EXCERPT PROVIDED -
_ _ _ _ _ _ _

JOIN
A SELECT statement with the JOIN clause tells the database server to stitch together two tables that share a column.
Let's walk through an example to see why we would want to join tables. Consider the following table called stats:
| player_id | team | year | home_runs |
|---|---|---|---|
| 1 | Angels | 2015 | 40 |
| 1 | Angels | 2016 | 32 |
| 1 | Angels | 2017 | 51 |
| 2 | Astros | 2015 | 3 |
| 2 | Rangers | 2016 | 5 |
Each row in the stats table contains statistics of a baseball player in some year. For example, the player with ID 1 hit 40 home runs for the Angels in year 2015.
If you want to know the name of the player with ID 1, then you can look in the players table:
| id | given_name | family_name |
|---|---|---|
| 1 | Mike | Trout |
| 2 | Max | Scherzer |
Each row in the players table contains the ID and the name of a baseball player. This table shows that the name of the player with ID 1 is Mike Trout.
Next, take a look at the following row:
[ 2, Rangers, 2016, 5 ]
This is the last row in the stats table. This row says that a player with ID 2 hit 5 home runs for the Rangers in 2016. And which player has an ID of 2? To find out, we again look in the players table. Here is the second row:
[2, "Max", "Scherzer" ]
This row tells us that the player with ID 2 is Max Scherzer.
As we can see, in order to retrieve the name of a player with a particular set of statistics, we need to look in both the players and the stats tables. But if we add the players' names to the stats table, then we can see everything in one table.

_ _ _ _ _ _ _

Word and element location records -
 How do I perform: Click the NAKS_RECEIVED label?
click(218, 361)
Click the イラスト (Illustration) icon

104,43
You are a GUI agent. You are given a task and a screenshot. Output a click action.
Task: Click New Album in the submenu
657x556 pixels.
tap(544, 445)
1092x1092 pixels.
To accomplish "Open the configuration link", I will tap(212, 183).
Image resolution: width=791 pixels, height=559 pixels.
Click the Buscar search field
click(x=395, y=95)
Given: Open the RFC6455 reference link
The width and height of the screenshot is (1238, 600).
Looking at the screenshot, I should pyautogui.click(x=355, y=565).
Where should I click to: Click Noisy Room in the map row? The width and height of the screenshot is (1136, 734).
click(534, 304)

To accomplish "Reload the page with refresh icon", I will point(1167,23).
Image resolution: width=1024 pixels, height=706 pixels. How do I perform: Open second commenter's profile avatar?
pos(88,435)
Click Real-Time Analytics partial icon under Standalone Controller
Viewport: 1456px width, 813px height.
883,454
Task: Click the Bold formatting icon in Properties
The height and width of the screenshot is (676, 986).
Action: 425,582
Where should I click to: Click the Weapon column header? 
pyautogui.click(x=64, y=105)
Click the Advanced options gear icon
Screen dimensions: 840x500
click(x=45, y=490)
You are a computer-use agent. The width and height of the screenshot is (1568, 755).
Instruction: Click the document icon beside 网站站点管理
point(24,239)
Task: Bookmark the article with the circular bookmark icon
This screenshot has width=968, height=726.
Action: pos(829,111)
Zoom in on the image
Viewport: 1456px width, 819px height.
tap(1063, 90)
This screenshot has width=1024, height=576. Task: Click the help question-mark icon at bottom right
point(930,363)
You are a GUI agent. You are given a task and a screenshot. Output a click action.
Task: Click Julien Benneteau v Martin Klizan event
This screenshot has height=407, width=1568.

_ _ _ _ _ _ _

PROBLEMS AND TASKS -
a: Print the part of the text on JOIN running from "If you want" down to "is Max Scherzer.", copied word for word.
b: Select each line of the listing that contains the word "accomplish", treating uppercase and lowercase as different.

RESULTS -
a:
If you want to know the name of the player with ID 1, then you can look in the players table:
| id | given_name | family_name |
|---|---|---|
| 1 | Mike | Trout |
| 2 | Max | Scherzer |
Each row in the players table contains the ID and the name of a baseball player. This table shows that the name of the player with ID 1 is Mike Trout.
Next, take a look at the following row:
[ 2, Rangers, 2016, 5 ]
This is the last row in the stats table. This row says that a player with ID 2 hit 5 home runs for the Rangers in 2016. And which player has an ID of 2? To find out, we again look in the players table. Here is the second row:
[2, "Max", "Scherzer" ]
This row tells us that the player with ID 2 is Max Scherzer.

b:
To accomplish "Open the configuration link", I will tap(212, 183).
To accomplish "Reload the page with refresh icon", I will point(1167,23).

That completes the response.